Analysis A prof in California has made the unsurprising observation that you can produce more transport miles from an acre of cropland by growing biomass for generators and using electric vehicles than by burning crop biofuels in ordinary engines.

Assistant professor Elliott Campbell and his colleagues compared two different ways of using plants to power vehicles. The first method, already an option today, was to grow feedstocks such as corn or switchgrass and convert them into ethanol fuel.

Ethanol can be burned in ordinary cars with only minor modifications, which is one reason it has already gained some traction. Another is that powerful American and European farming lobbies hope that it could mean big money for them.

The second method considered by Campbell and his collaborators was to grow biomass and use this in generators to produce electricity - so-called "bioelectricity" - to charge the batteries of electric cars.

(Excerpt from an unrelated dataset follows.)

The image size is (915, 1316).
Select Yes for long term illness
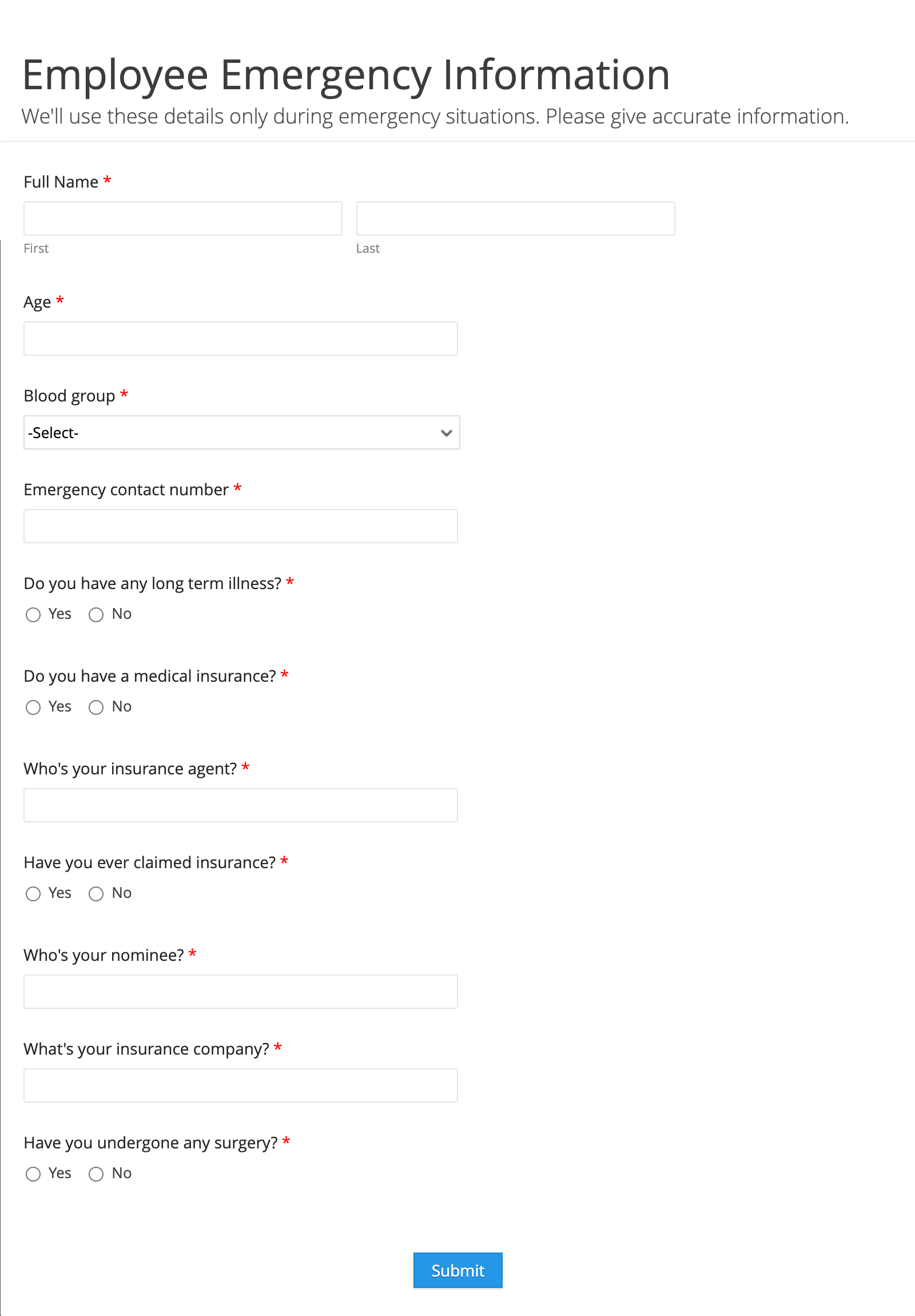pyautogui.click(x=33, y=614)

According to the researchers:

Bioelectricity outperforms ethanol across a range of feedstocks, conversion technologies, and vehicle classes. Bioelectricity produces an average 81% more transportation kilometers and 108% more emissions offsets per unit area cropland than cellulosic ethanol. These results suggest that alternative bioenergy pathways have large differences in how efficiently they use the available land to achieve transportation and climate goals.

This is hardly a surprise, though it has seemed startling enough to the media that it's gone mainstream. After all, conventional car engines of the sort used to burn ethanol put out barely 20 per cent of their fuel's energy at the drive shaft. By contrast, an electric motor can beat 80 per cent without trouble.

Of course there are other losses in the bioelectricity method - at the generator, in charging up batteries - but this is also true for making ethanol fuel out of crops, a process which requires a lot of heat energy to accomplish. It's not exactly startling that "bioelectricity" comes out somewhat ahead.

"We found that converting biomass to electricity rather than ethanol makes the most sense for two policy-relevant issues, transportation and climate," said Campbell. "We also need to compare these options for other issues such as water consumption, air pollution and economic costs."

Are you sure there's enough land, Professor?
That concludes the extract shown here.